Exercise objective: Repeat every record exactly as given.

Dataset entries:
• • • •

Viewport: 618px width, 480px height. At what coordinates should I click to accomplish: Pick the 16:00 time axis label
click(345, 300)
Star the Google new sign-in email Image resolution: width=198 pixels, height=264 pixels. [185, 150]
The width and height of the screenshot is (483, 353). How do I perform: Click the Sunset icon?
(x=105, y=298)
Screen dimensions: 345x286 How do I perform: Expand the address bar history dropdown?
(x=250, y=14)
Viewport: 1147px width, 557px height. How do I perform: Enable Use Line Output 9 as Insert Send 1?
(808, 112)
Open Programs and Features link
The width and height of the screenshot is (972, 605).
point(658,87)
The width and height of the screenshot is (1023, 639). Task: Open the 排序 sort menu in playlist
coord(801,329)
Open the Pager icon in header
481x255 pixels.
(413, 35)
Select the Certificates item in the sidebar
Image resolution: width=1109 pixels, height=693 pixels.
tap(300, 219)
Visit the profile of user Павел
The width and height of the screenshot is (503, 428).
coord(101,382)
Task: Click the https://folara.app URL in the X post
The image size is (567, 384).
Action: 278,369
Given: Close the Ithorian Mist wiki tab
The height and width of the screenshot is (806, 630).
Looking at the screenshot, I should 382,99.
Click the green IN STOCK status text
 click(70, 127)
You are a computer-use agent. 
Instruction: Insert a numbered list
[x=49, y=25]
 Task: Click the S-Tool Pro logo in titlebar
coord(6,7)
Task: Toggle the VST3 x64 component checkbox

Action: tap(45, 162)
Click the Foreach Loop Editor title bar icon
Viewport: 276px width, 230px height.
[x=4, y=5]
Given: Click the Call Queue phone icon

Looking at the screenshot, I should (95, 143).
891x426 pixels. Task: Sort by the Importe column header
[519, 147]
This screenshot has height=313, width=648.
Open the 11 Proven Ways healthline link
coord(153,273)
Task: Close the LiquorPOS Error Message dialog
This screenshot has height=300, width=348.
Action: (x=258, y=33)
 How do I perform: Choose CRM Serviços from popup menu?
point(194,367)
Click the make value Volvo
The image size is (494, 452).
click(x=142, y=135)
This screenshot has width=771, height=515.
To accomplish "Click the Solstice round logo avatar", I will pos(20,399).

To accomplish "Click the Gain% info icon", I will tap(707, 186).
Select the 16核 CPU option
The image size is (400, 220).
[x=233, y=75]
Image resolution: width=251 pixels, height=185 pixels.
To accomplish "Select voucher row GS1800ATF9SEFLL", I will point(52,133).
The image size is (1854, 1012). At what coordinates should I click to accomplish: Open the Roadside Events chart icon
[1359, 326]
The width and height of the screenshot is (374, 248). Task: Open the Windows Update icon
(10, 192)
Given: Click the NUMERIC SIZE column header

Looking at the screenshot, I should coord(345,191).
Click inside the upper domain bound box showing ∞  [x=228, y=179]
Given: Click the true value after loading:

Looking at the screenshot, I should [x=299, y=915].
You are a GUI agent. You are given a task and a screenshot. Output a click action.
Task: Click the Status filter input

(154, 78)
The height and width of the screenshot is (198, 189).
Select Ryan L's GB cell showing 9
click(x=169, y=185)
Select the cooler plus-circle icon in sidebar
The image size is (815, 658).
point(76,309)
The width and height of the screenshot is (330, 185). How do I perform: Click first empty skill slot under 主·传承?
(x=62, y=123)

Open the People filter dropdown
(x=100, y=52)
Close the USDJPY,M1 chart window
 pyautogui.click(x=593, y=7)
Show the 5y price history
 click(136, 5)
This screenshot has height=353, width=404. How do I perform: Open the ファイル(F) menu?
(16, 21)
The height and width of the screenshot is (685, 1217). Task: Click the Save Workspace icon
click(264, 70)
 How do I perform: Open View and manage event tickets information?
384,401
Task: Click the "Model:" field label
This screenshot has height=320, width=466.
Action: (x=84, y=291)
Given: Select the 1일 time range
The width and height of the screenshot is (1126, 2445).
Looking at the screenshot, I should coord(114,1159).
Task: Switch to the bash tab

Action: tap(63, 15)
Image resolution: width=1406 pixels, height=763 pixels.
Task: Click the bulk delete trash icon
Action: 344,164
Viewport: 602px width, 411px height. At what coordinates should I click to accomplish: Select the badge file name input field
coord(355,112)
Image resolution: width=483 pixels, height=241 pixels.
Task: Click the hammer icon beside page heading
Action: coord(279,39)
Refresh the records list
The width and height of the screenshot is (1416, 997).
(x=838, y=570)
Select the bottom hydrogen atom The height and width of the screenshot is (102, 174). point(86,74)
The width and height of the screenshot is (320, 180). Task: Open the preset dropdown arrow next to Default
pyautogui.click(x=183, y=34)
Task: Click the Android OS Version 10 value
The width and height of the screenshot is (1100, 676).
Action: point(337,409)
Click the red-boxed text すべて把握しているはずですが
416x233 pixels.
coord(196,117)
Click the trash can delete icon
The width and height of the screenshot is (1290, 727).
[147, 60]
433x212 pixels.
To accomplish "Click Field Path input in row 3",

• • • •

Exercise response:
Viewport: 618px width, 480px height. At what coordinates should I click to accomplish: Pick the 16:00 time axis label
click(345, 300)
Star the Google new sign-in email Image resolution: width=198 pixels, height=264 pixels. [185, 150]
The width and height of the screenshot is (483, 353). How do I perform: Click the Sunset icon?
(x=105, y=298)
Screen dimensions: 345x286 How do I perform: Expand the address bar history dropdown?
(x=250, y=14)
Viewport: 1147px width, 557px height. How do I perform: Enable Use Line Output 9 as Insert Send 1?
(808, 112)
Open Programs and Features link
The width and height of the screenshot is (972, 605).
point(658,87)
The width and height of the screenshot is (1023, 639). Task: Open the 排序 sort menu in playlist
coord(801,329)
Open the Pager icon in header
481x255 pixels.
(413, 35)
Select the Certificates item in the sidebar
Image resolution: width=1109 pixels, height=693 pixels.
tap(300, 219)
Visit the profile of user Павел
The width and height of the screenshot is (503, 428).
coord(101,382)
Task: Click the https://folara.app URL in the X post
The image size is (567, 384).
Action: 278,369
Given: Close the Ithorian Mist wiki tab
The height and width of the screenshot is (806, 630).
Looking at the screenshot, I should 382,99.
Click the green IN STOCK status text
 click(70, 127)
You are a computer-use agent. 
Instruction: Insert a numbered list
[x=49, y=25]
 Task: Click the S-Tool Pro logo in titlebar
coord(6,7)
Task: Toggle the VST3 x64 component checkbox

Action: tap(45, 162)
Click the Foreach Loop Editor title bar icon
Viewport: 276px width, 230px height.
[x=4, y=5]
Given: Click the Call Queue phone icon

Looking at the screenshot, I should (95, 143).
891x426 pixels. Task: Sort by the Importe column header
[519, 147]
This screenshot has height=313, width=648.
Open the 11 Proven Ways healthline link
coord(153,273)
Task: Close the LiquorPOS Error Message dialog
This screenshot has height=300, width=348.
Action: (x=258, y=33)
 How do I perform: Choose CRM Serviços from popup menu?
point(194,367)
Click the make value Volvo
The image size is (494, 452).
click(x=142, y=135)
This screenshot has width=771, height=515.
To accomplish "Click the Solstice round logo avatar", I will pos(20,399).

To accomplish "Click the Gain% info icon", I will tap(707, 186).
Select the 16核 CPU option
The image size is (400, 220).
[x=233, y=75]
Image resolution: width=251 pixels, height=185 pixels.
To accomplish "Select voucher row GS1800ATF9SEFLL", I will point(52,133).
The image size is (1854, 1012). At what coordinates should I click to accomplish: Open the Roadside Events chart icon
[1359, 326]
The width and height of the screenshot is (374, 248). Task: Open the Windows Update icon
(10, 192)
Given: Click the NUMERIC SIZE column header

Looking at the screenshot, I should coord(345,191).
Click inside the upper domain bound box showing ∞  [x=228, y=179]
Given: Click the true value after loading:

Looking at the screenshot, I should [x=299, y=915].
You are a GUI agent. You are given a task and a screenshot. Output a click action.
Task: Click the Status filter input

(154, 78)
The height and width of the screenshot is (198, 189).
Select Ryan L's GB cell showing 9
click(x=169, y=185)
Select the cooler plus-circle icon in sidebar
The image size is (815, 658).
point(76,309)
The width and height of the screenshot is (330, 185). How do I perform: Click first empty skill slot under 主·传承?
(x=62, y=123)

Open the People filter dropdown
(x=100, y=52)
Close the USDJPY,M1 chart window
 pyautogui.click(x=593, y=7)
Show the 5y price history
 click(136, 5)
This screenshot has height=353, width=404. How do I perform: Open the ファイル(F) menu?
(16, 21)
The height and width of the screenshot is (685, 1217). Task: Click the Save Workspace icon
click(264, 70)
 How do I perform: Open View and manage event tickets information?
384,401
Task: Click the "Model:" field label
This screenshot has height=320, width=466.
Action: (x=84, y=291)
Given: Select the 1일 time range
The width and height of the screenshot is (1126, 2445).
Looking at the screenshot, I should coord(114,1159).
Task: Switch to the bash tab

Action: tap(63, 15)
Image resolution: width=1406 pixels, height=763 pixels.
Task: Click the bulk delete trash icon
Action: 344,164
Viewport: 602px width, 411px height. At what coordinates should I click to accomplish: Select the badge file name input field
coord(355,112)
Image resolution: width=483 pixels, height=241 pixels.
Task: Click the hammer icon beside page heading
Action: coord(279,39)
Refresh the records list
The width and height of the screenshot is (1416, 997).
(x=838, y=570)
Select the bottom hydrogen atom The height and width of the screenshot is (102, 174). point(86,74)
The width and height of the screenshot is (320, 180). Task: Open the preset dropdown arrow next to Default
pyautogui.click(x=183, y=34)
Task: Click the Android OS Version 10 value
The width and height of the screenshot is (1100, 676).
Action: point(337,409)
Click the red-boxed text すべて把握しているはずですが
416x233 pixels.
coord(196,117)
Click the trash can delete icon
The width and height of the screenshot is (1290, 727).
[147, 60]
433x212 pixels.
To accomplish "Click Field Path input in row 3",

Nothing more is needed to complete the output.